Au titre du principe de précaution, la conseillère municipale d’opposition de Lagny-sur-Marne estime que ces mesures devraient apparaître dans le rapport et faire l’objet d’une surveillance particulière. « La Seine-et-Marne est un département très agricole. Beaucoup de champs bordent la Beuvronne qui se jette dans la Marne… en matière d’eau, tout converge. Au total, 13 pesticides ont été détectés à l’usine d’Annet. Même s’ils sont en quantité inférieure à la limite de qualité, il semblerait prudent de rester vigilant », estime-t-elle.
La conseillère prend pour exemple l’ARS des Hauts de France. Plusieurs points de captage montrent en effet une présence importante de chloridazone, un autre pesticide utilisé dans la culture de la betterave et désormais interdit, parfois supérieur à la valeur sanitaire transitoire. Et bien que l’autorité européenne de sécurité des aliments (EFSA) ait écarté un risque pour la santé humaine, l’ARS a placé des communes sous surveillance renforcée et incite à des mesures curatives pour approcher d’une teneur minimale. À Annet, (0,2 µg) et à 10 ng/L (0,01 µg) selon le type de résidus.
Des normes en évolution
Faut-il adapter les stations pour filtrer la molécule ? Attendre de voir si la molécule disparaît avec le temps ? Pour l’heure, l’ARS Île-de-France se contente du constat. En conseil municipal, la conseillère a interrogé Jean-Paul Michel, à la fois maire de Lagny-sur-Marne et président de la communauté d’agglomération de Marne et Gondoire dont 13 villes, incluant Lagny, sont desservies par cette usine.
« Le syndicat n’a pas vocation à déterminer des normes. Là, l’eau est conforme. Pour les taux et les seuils à mesurer, nous dépendons de l’ARS, mais ces seuils évoluent tout le temps », a-t-il réagi. Jean-Paul Michel a également rappelé que l’usine a fait l’objet de modifications « à coup de millions d’euros », investis par le délégataire, pour améliorer la qualité de l’eau produite.
Technique ou politique ?
D’autres améliorations pourraient intervenir à l’avenir. Avec le délégataire, le SMAEP étudie la piste de « l’osmose inverse », un puissant procédé notamment utilisé dans la désalinisation de l’eau. Avec cette technique, même les minéraux sont éliminés et il faut parfois reminéraliser l’eau. Cette solution est très énergivore et ne serait pas sans conséquence sur le prix de l’eau.
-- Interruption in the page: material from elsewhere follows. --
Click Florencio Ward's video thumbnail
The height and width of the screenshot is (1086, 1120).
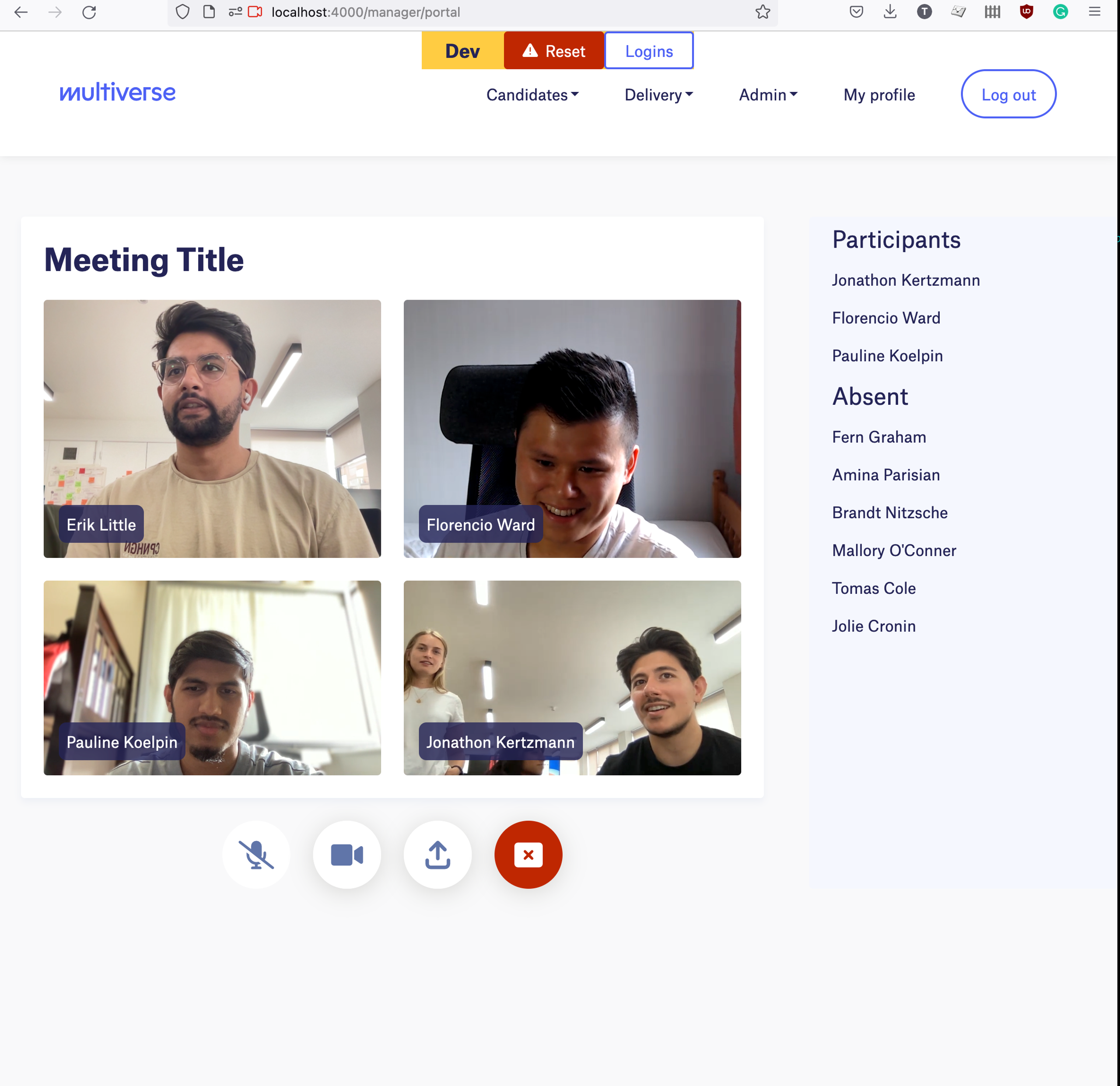(x=572, y=429)
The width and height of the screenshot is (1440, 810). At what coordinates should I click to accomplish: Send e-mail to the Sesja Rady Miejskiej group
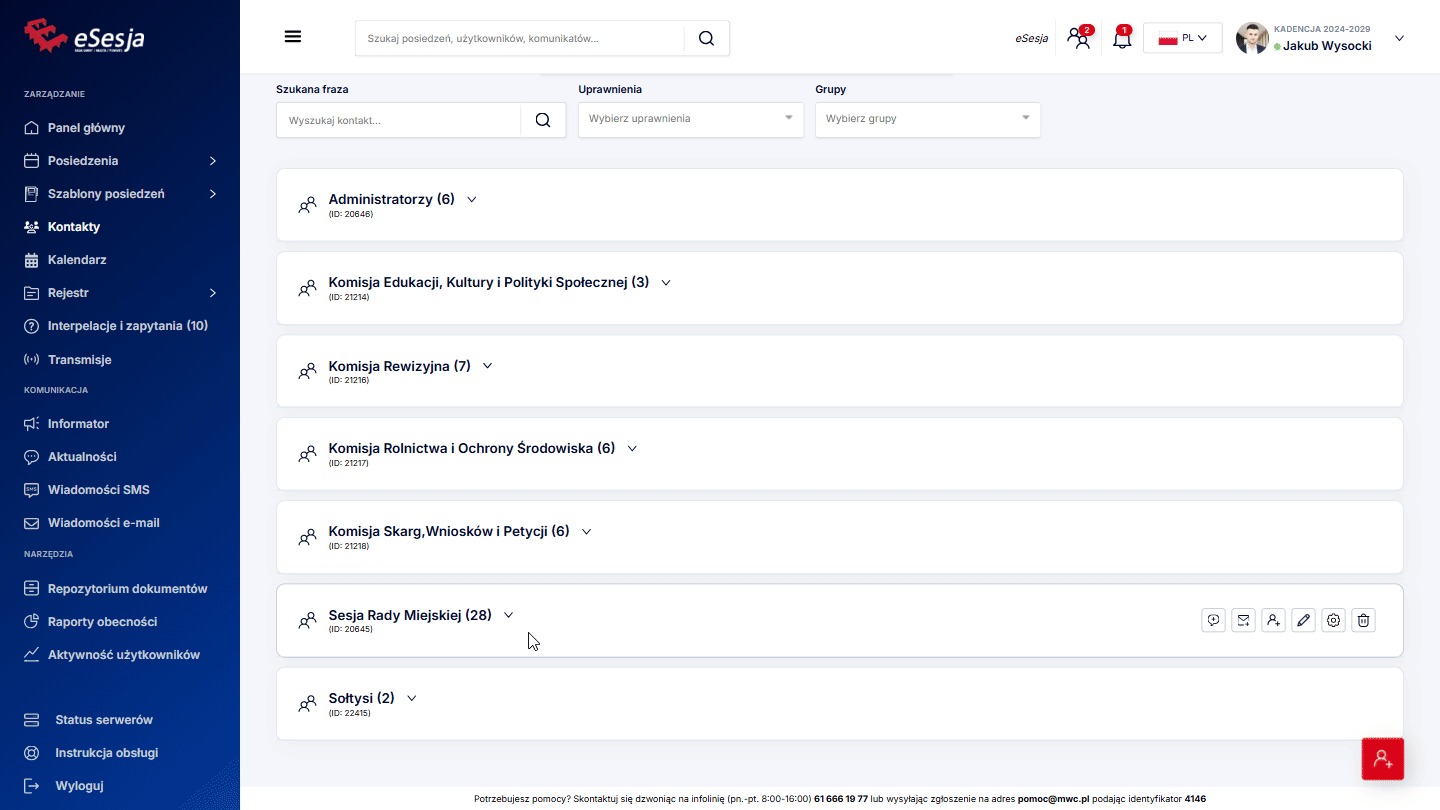1243,620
« C’est une solution techniciste, mais il pourrait y avoir des décisions politiques », relève Carole Chavanne. « Déléguer l’exploitation de l’usine à un délégataire privé est un choix politique. Mitry-Mory a par exemple fait le choix de rester en régie publique. Et les élus peuvent peser sur le délégataire, ou l’ARS. On pourrait aussi envisager d’agir sur l’agriculture, en interdisant davantage de pesticides… », énumère-t-elle.
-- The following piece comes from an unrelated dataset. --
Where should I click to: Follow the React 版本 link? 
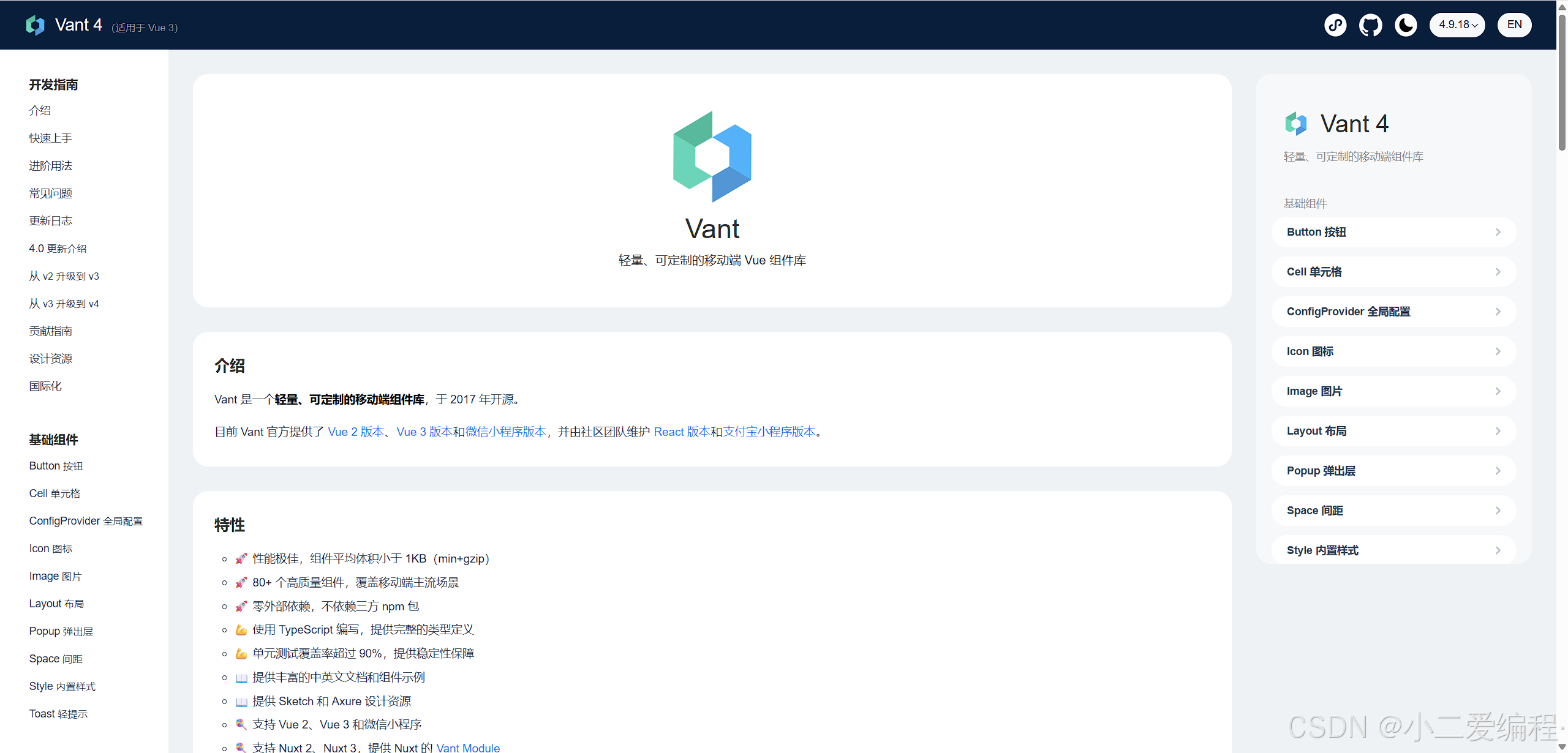pyautogui.click(x=681, y=432)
Dans son bilan 2022 du Plan départemental de l’eau, le Département de Seine-et-Marne compte en tout cas intégrer le chlorothalonil et le chloridazone dans une liste réactualisée des pesticides à surveiller afin de disposer de données nécessaires. « La recherche de ces nouvelles molécules pourra donc conduire à l’apparition de nouvelles non-conformités sur le territoire », conclut-il.